## The problem
Please report how many lines in the records below contain "avatar". Reply with the number alone.

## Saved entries
########################################
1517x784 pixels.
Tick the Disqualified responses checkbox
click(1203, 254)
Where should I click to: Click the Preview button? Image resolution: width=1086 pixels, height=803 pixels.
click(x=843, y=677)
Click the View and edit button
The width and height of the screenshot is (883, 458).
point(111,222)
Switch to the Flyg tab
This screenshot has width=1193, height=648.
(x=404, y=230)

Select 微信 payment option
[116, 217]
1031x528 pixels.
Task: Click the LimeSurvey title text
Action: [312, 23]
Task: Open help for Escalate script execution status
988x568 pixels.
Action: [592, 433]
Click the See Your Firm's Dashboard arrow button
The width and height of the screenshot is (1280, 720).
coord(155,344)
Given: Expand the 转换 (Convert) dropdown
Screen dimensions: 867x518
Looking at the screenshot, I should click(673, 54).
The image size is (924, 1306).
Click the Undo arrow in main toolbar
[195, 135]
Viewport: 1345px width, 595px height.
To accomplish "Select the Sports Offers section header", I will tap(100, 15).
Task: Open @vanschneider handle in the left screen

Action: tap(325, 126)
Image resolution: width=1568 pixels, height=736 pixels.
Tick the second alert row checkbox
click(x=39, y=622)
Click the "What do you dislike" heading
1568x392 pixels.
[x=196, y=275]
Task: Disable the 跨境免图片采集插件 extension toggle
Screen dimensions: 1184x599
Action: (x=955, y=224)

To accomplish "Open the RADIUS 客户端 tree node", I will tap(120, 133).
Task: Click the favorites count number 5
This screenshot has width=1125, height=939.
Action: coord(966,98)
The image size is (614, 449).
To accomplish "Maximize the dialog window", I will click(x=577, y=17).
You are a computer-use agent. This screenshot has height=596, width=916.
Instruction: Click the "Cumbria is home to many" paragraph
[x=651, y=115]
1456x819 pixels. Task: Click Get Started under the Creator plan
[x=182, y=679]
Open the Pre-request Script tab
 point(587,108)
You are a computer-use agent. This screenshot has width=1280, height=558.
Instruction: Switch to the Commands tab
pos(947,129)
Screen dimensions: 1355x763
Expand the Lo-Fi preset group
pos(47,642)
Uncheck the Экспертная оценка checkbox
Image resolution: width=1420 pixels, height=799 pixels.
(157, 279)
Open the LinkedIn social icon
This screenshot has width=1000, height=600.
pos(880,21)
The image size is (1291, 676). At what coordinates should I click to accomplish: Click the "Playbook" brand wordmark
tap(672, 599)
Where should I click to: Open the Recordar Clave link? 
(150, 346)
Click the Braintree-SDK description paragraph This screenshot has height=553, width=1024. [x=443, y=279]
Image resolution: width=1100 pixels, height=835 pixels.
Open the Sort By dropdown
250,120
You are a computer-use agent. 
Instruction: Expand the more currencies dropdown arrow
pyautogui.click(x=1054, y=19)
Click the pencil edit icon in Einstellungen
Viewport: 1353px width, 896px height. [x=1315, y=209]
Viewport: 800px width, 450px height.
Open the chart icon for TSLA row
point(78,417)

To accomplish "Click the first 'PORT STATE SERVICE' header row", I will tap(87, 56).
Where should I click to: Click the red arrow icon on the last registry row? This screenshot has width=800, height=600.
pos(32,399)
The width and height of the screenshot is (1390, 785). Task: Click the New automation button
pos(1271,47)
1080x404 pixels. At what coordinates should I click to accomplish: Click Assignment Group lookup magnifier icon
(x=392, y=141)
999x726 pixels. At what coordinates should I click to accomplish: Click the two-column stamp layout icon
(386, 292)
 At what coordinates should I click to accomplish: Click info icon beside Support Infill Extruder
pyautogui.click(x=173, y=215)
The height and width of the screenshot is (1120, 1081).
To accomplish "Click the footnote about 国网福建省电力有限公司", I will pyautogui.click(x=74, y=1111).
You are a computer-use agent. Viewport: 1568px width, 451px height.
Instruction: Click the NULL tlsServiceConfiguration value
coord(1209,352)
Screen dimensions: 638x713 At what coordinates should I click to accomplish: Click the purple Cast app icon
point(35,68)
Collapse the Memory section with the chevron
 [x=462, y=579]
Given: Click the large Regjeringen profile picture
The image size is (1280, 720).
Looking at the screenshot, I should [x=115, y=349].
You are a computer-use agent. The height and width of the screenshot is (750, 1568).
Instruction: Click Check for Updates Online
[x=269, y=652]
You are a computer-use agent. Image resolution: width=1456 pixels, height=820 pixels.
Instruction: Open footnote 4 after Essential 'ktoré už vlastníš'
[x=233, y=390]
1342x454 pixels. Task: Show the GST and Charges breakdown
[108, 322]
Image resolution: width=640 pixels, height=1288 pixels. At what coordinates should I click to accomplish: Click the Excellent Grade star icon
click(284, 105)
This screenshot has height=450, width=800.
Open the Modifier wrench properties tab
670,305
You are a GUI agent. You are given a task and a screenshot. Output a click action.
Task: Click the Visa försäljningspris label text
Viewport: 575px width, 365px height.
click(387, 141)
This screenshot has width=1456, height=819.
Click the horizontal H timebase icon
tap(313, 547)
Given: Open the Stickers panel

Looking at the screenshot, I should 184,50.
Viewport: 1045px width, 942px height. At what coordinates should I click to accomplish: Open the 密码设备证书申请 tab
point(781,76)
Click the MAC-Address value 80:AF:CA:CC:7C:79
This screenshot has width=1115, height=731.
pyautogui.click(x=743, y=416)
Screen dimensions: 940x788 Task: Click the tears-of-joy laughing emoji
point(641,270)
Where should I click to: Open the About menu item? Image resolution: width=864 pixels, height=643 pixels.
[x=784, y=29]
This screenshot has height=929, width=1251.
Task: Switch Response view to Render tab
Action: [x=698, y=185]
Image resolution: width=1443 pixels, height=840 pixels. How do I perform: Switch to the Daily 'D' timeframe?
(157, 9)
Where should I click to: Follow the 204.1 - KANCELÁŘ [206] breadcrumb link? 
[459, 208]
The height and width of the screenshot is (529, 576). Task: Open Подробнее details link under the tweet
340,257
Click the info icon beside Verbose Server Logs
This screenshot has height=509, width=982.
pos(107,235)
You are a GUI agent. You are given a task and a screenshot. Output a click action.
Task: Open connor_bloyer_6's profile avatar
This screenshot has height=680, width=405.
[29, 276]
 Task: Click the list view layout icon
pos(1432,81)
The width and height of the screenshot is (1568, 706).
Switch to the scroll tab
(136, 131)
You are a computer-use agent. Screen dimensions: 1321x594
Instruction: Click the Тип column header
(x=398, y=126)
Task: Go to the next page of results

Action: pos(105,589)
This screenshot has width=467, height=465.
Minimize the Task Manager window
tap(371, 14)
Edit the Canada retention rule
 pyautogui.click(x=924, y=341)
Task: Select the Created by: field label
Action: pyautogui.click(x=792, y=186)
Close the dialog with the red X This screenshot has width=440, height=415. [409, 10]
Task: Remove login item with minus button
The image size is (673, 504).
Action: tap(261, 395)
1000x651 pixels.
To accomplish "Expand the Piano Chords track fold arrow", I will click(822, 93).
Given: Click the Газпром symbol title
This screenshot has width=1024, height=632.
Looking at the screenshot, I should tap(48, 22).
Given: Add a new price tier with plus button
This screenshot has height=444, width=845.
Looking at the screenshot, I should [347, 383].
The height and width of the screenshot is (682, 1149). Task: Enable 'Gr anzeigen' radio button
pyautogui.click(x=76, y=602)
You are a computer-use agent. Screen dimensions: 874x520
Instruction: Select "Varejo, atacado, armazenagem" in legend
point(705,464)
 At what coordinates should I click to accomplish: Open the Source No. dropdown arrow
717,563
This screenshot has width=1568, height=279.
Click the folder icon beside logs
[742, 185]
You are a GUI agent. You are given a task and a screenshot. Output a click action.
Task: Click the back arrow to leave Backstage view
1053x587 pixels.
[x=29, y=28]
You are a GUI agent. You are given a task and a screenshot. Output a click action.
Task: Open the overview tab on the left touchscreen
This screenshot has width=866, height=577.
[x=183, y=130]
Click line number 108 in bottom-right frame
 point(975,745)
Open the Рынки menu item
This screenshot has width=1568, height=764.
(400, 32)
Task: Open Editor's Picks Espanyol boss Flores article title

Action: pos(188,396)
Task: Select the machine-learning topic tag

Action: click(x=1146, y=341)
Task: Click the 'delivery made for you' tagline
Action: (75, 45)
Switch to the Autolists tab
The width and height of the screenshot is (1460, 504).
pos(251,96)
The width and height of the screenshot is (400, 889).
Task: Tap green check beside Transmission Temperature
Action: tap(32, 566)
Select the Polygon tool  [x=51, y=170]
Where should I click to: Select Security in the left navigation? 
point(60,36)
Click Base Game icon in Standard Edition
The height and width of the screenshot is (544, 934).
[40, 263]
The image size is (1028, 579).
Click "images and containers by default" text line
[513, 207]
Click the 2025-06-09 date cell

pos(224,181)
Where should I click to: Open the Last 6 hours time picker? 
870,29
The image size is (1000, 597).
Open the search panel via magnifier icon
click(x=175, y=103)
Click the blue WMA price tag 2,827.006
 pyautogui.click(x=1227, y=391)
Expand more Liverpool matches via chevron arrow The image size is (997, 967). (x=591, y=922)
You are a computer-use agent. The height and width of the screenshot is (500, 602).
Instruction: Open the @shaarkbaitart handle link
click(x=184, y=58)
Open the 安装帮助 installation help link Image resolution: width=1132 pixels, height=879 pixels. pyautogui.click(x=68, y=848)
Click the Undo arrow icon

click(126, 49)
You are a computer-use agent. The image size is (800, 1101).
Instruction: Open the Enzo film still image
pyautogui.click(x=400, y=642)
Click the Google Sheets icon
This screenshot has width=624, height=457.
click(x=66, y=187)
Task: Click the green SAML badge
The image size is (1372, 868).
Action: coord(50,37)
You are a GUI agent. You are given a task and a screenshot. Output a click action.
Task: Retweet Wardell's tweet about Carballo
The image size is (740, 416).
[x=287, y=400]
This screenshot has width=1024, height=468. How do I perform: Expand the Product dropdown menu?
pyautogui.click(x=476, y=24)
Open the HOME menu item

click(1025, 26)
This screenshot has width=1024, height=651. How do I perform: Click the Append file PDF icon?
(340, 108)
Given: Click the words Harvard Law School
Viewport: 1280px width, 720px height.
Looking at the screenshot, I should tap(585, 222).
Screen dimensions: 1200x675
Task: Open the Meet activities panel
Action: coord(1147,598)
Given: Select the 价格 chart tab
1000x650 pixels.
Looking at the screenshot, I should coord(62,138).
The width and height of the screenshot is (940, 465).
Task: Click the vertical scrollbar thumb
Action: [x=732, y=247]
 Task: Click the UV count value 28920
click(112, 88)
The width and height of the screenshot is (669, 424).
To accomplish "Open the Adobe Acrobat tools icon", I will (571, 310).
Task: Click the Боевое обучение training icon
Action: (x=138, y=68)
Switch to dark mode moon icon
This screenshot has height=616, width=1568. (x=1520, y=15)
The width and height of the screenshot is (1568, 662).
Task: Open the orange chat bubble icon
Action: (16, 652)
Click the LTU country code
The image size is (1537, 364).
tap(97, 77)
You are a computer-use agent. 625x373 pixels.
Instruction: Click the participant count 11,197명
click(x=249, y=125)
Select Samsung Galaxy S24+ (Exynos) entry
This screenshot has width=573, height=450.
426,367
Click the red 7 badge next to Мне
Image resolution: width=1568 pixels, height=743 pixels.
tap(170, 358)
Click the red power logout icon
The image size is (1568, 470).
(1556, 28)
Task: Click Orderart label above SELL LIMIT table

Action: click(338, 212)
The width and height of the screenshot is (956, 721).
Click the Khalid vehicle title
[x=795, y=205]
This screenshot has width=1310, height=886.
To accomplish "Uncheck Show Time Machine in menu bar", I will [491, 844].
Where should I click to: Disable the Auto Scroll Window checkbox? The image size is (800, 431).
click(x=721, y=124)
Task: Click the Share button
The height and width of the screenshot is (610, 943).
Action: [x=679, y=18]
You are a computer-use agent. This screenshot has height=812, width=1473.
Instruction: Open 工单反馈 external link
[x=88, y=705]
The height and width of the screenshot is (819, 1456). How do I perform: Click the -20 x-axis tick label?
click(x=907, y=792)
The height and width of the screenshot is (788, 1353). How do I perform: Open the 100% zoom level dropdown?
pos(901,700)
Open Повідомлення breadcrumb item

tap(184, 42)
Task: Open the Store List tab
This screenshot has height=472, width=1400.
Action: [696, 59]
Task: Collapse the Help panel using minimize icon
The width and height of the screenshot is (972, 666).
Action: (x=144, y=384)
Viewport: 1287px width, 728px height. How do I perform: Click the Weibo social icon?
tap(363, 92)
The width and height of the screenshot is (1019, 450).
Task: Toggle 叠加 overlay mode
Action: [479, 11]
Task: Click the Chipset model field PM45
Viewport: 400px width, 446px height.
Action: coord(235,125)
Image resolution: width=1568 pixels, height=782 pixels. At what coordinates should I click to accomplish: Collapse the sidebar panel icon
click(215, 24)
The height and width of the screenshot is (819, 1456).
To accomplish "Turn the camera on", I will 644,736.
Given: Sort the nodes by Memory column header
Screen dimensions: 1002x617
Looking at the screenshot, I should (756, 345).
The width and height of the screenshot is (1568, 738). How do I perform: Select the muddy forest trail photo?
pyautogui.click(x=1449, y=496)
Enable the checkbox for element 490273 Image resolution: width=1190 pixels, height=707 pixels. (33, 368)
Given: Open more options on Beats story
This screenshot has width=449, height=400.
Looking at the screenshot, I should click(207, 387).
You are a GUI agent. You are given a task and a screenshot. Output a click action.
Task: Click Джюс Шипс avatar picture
########################################
## Expected answer
2